Hi, I’m Jim Hacking, immigration lawyer, practicing law throughout the United States out of our office here in St. Louis, Missouri. Hopefully, you’ll never receive a notice to appear. A notice to appear is a document that’s issued either by USCIS or Immigration Customs Enforcement, directing you to your local immigration court.
It’s a notice to appear. It’s going to have a list of allegations against you as to why you are deportable from the United States.
When you receive that notice to appear, it’s going to have a court date and a location, and a time, hopefully. Sometimes it says TBD, but you’ll receive at some point a notice of an actual master calendar hearing.
Some people were wondering what is a master calendar hearing? Well, a master calendar hearing is like a call docket. It’s like pretrial, where the lawyers or the immigrant and the government go in front of the immigration judge and talk through what the game plan is on this case.
The immigration courts, the Executive Office for Immigration Review, have tons and tons of cases, and they can’t try all of them at the same time.
We have these big, long backlogs, where you can’t get a court date for an individual hearing.
A master calendar is like a pretrial hearing, and an individual hearing is where you’ll have your trial as to whether or not you get deported. That’s the main distinction.
With master calendar hearings, you’ll do things like they’ll take pleading. In the notice to appear, it’ll list a bunch of allegations.

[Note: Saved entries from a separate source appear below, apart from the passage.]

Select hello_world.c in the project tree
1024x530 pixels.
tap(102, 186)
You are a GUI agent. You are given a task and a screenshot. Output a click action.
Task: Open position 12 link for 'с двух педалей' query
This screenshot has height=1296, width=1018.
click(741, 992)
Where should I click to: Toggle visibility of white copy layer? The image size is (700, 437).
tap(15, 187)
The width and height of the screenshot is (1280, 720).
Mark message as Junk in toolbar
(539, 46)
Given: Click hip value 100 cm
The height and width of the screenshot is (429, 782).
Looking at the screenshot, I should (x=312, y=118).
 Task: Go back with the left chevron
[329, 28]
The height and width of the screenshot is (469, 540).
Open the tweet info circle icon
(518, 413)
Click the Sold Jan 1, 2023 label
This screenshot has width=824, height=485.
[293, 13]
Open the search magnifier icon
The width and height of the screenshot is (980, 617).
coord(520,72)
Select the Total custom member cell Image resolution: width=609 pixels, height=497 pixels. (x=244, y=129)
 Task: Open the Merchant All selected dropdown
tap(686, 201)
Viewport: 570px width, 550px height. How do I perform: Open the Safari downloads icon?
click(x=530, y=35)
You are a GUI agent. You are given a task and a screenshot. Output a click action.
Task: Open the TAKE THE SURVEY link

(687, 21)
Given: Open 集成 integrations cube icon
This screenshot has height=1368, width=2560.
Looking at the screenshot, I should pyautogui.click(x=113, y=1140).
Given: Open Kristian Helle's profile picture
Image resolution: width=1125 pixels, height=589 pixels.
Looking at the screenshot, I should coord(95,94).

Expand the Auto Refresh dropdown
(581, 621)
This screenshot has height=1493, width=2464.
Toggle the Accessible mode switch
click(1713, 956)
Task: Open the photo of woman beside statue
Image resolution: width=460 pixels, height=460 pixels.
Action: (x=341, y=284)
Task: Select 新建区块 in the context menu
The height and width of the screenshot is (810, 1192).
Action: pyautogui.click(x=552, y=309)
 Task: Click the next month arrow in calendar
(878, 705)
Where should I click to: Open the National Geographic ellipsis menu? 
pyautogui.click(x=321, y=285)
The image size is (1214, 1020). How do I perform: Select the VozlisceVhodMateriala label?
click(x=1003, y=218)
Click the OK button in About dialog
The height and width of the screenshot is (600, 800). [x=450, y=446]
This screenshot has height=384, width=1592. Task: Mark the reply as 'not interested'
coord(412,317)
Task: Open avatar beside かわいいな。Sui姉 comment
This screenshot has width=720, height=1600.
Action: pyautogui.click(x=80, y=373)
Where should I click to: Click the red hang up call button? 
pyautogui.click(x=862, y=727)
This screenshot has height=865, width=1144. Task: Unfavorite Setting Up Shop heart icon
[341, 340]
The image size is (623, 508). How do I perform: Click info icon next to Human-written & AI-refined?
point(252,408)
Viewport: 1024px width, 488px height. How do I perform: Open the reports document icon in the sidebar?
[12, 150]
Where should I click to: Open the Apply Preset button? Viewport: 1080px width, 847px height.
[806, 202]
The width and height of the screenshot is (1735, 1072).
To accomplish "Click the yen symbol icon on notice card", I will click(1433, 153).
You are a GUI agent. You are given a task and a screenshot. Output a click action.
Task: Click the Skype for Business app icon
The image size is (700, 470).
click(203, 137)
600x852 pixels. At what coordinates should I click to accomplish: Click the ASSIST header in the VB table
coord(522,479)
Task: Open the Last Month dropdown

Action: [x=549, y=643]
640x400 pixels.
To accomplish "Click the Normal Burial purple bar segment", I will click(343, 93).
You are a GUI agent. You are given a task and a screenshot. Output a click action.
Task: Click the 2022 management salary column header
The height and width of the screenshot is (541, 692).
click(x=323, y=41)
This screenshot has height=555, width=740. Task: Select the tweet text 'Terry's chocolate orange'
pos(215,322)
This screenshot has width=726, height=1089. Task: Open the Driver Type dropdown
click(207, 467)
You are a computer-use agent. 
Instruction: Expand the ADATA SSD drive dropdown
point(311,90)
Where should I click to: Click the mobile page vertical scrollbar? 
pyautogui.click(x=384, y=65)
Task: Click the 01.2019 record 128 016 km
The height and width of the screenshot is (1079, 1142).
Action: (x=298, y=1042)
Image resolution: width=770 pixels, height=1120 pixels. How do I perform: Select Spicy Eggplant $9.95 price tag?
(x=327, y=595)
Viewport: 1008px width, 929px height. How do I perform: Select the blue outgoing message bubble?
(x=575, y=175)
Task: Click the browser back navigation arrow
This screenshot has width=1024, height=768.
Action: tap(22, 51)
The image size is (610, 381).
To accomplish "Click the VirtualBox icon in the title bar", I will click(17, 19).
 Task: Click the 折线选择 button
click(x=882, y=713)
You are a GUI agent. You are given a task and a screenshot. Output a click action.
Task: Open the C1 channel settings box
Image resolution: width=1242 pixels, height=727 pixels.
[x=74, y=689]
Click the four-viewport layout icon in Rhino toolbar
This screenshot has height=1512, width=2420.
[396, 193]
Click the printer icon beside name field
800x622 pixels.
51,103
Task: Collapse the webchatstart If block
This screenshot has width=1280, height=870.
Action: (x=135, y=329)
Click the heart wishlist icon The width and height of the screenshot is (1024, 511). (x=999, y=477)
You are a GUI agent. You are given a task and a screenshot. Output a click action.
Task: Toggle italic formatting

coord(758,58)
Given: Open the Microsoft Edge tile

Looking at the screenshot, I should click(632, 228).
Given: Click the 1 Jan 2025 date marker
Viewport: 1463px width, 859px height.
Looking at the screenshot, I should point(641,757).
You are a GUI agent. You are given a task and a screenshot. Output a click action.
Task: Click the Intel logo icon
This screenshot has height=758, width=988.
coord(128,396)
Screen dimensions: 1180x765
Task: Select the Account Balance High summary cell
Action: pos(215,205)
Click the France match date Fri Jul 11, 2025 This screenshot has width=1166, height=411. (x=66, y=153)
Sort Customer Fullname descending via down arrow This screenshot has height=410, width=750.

“Your name is Jim Hacking, you’re from Ireland, you entered the United States on February 4th, 2004. Since then you’ve had no legal status, and you are removable under this provision of the INA.”
At some point at a master calendar, you’re going to have to admit or deny those allegations. You might not have to do it at your first immigration court hearing, but eventually, you’re going to have to admit or deny each allegation, and that’s what happens with the master.
Then the judge is going to see if there are any kinds of relief like, “Hey, Mr. or Mrs. immigrant, why do you think you should get to stay?” “I think I should get to stay because I need to file for asylum, or I need to file for cancellation of removal proceedings.” Then the judge will set it for another master to allow you to file the application.
They’ll keep setting masters up until the case is ready for a trial date, and then at that point, you’ll get a trial date probably a year or two later based on the current backlog.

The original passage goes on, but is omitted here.